Faced with high premiums and low competition, the Obama administration on Monday announced a series of moves to shore up Obamacare's marketplaces.

The federal government issued a proposed rule that aims to improve Obamacare's risk adjustment program, which helps insurers cover claims from their sickest customers.

Risk adjustment redistributes funds from Obamacare plans with healthy enrollees to plans with enrollees that are sicker and have higher health risks. The goal is to help insurers mitigate any major losses, but it hasn't been working out as intended.

Major insurers such as Aetna, Humana and UnitedHealth are leaving some exchanges next year due to hundreds of millions of dollars in losses stemming from high medical claims for Obamacare enrollees.

Insurers have pleaded for changes to the risk adjustment program, specifically complaining that smaller insurers have to pay out to larger and more established insurers. Other insurers have criticized how the administration defines risk.

The proposed rule introduces changes that the Centers for Medicare and Medicaid Services said would make risk adjustment more effective.

For instance, in 2017 the program would better "reflect the risk associated with enrollees who are not enrolled for a full 12 months." In 2018, the program would start to use prescription drug use data to better predict the health risk of enrollees, CMS added.

It also proposed transfers that will better spread the money from risk adjustment, according to CMS.

The change to the proposed rule comes as other programs to help mitigate financial losses expire after this year.

The moves were included in a federal rule that lays out the standards for the risk adjustment program and cost-sharing parts under the marketplace for the 2018 coverage year. CMS said it issued the rule "earlier in the calendar year in order to provide more certainty to the marketplace."

Obamacare has been beset by headlines in recent weeks focusing on major premium increases higher than 50 percent in some states.

In addition, analysts predict there will be less competition on the exchanges in 2017 due to insurer defections. An analysis from the nonpartisan Kaiser Family Foundation show a cluster of Midwestern and Southern states are losing a large number of insurers.

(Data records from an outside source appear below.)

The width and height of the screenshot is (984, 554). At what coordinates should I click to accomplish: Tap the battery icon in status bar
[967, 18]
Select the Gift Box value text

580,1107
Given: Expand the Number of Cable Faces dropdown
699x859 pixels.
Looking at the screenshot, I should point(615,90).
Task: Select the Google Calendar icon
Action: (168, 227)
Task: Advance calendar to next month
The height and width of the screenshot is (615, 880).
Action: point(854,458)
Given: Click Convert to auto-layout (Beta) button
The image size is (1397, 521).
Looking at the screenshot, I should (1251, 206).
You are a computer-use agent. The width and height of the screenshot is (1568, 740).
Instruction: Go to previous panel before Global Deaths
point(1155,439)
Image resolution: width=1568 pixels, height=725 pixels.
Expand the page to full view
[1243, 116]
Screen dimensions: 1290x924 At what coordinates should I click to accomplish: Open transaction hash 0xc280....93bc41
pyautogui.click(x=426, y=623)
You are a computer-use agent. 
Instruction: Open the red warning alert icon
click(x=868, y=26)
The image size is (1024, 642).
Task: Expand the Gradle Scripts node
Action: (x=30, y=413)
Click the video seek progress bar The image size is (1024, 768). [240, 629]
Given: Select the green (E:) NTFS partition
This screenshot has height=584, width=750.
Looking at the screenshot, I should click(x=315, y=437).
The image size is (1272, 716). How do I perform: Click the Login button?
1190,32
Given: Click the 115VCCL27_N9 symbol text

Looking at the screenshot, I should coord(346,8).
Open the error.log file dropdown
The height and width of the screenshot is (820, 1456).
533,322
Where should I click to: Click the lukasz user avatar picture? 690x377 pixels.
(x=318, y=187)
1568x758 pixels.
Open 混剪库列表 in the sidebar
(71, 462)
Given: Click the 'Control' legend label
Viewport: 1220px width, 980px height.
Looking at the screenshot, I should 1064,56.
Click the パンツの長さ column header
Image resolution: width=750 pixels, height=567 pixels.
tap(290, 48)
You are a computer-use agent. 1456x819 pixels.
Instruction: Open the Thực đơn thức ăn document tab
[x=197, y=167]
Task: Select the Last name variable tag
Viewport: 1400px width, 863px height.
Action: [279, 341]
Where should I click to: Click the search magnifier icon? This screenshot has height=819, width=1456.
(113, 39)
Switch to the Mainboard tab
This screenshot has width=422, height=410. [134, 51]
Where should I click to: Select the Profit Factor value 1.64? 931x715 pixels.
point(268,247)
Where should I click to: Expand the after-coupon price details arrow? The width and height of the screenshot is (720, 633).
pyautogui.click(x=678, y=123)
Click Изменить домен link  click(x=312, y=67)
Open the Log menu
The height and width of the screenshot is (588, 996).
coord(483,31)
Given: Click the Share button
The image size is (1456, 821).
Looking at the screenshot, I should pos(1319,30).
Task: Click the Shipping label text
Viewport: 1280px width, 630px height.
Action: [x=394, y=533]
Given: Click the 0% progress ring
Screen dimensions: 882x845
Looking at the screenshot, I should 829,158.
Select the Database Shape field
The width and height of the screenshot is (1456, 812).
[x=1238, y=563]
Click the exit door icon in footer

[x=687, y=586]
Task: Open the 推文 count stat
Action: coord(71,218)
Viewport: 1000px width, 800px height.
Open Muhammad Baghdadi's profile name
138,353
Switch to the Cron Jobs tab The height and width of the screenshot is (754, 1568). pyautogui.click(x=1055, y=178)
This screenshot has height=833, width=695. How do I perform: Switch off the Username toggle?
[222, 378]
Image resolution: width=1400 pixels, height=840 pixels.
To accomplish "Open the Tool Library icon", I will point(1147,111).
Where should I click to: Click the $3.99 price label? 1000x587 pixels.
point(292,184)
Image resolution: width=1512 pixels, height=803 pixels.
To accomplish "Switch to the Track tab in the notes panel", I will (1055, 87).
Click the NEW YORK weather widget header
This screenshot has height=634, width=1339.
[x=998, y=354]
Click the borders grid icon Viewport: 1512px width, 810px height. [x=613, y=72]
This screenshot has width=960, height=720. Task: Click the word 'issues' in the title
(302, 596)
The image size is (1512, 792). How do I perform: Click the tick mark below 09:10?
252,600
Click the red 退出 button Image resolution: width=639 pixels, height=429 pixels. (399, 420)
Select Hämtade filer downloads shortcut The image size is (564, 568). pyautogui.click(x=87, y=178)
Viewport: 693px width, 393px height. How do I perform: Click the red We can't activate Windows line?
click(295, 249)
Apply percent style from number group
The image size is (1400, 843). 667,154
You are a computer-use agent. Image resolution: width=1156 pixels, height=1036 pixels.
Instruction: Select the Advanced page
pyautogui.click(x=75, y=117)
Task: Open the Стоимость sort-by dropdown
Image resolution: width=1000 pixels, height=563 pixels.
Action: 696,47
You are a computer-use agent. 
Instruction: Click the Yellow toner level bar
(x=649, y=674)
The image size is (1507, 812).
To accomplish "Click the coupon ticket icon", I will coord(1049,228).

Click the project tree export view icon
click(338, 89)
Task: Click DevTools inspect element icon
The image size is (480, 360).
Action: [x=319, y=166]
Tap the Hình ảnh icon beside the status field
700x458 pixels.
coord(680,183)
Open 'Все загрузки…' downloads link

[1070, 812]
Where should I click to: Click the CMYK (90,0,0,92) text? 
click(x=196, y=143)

Overall, 62 percent of enrollees will be able to choose from three insurers in the marketplace during the upcoming enrollment season, down from 85 percent in 2016.

Other reforms in the proposed rule, which is open for comment for 30 days, help appease insurers by clarifying who can enroll in special enrollment periods to tamp down abuse. Such periods let someone enroll in Obamacare year-round, but they can enable patients to sign up when they are sick and then leave once they get care.

Insurers complained about the large number of special enrollment periods in Obamacare as that abuse can wreak havoc on their finances.

CMS also hopes to make some changes to how consumers shop for Obamacare plans, hoping to shore up the offerings insurers are required to provide. CMS proposes requiring insurers to provide at least one silver plan and one gold plan throughout each service area that an insurer offers coverage on.

To help consumers shop for a plan, the proposed rule calls for creating standardized options for plans.

For instance, a standardized option for a bronze plan would be a high-deductible plan that is eligible to get a health savings account, which allows enrollees to set aside money for healthcare expenses tax-free.

One expert said the proposed rule deals with some of the concerns from insurers but some will continue to be worried.

"There may be additional concerns, not just with accuracy [of risk adjustment payments] but also predictability of the actual transfer formula and ability of plans to predict their payments year over year," said Elizabeth Carpenter, vice president with consulting firm Avalere Health.

Of course, another important element to boost Obamacare is partly out of the administration's control: enrollment.

"Enrollment has not met expectations and in order to achieve greater confidence, then enrollment is going to have to grow," Carpenter said. However, the policies could help as creating robust insurer competition is necessary to enticing enrollees, she added.

White House press secretary Josh Earnest said that the reason enrollment hasn't met projections is because businesses didn't shed employer-sponsored plans at the expected rate. He added that there aren't any problems with Obamacare.